Tips for Hiking the Cocora Valley
Of course we have some tips for you, based on what we did and what we learnt along the way. Doing a hike such as this which regularly reaches the 4-6 hour mark dependent on your pace, means that there are some essentials and things that you should do both before and during the hike itself.
- Bring plenty of water – nothing worse than running out. You can purchase some at the beginning of the hike, or fill up in Salento
- Bring food (snacks and possibly lunch) – there are some great views along the way, and sometimes you just want to sit down, look out over the palms and valley and relax. The food will also help to give you energy for the hike
- Wear adequate footwear – we chose to wear rubber rain boots (wellingtons, gum boots) which we had with us. There are some hostels that will rent these out to you (such as where we stayed – Hostel Tralala), and you can apparently rent them at the start of the hike also. We found them very useful as parts of the path are always going to be muddy as the sun just does not reach them. Hiking shoes would come a close second and would also be great. Do not wear trainers!
- Wear appropriate clothing – this is a hike after all, get our your best hiking gear and make sure you also bring a raincoat and a jumper of some kind (or a raincoat that does both!).

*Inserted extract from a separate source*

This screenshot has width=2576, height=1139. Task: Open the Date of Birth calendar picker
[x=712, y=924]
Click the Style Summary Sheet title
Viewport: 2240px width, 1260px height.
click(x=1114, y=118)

You are hiking up into altitude, reaching around 2,800 metres and it can get a bit chilly at times
- Bring a camera – this is some of the most awe-inspiring landscape that Colombia has to offer, you really will want to remember it!
- Don’t get lost! – use our guide, the maps we have provided, and of course maps.me on your phone to ensure you stick to the trail you have chosen
Now that you have all of the information you need to hike the Cocora Valley, all you need to do is make your way to Salento, Colombia and do it! We recommend staying at the relaxing and wonderful Hostel Tralala who were very helpful with all aspects of the stay. They also provide a great town guide which includes a mini-map of the Cocora Valley hike (the only one we saw during our stay in Salento).
We hope this guide is helpful in planning your hike of the valley – enjoy, it is truly spectacular!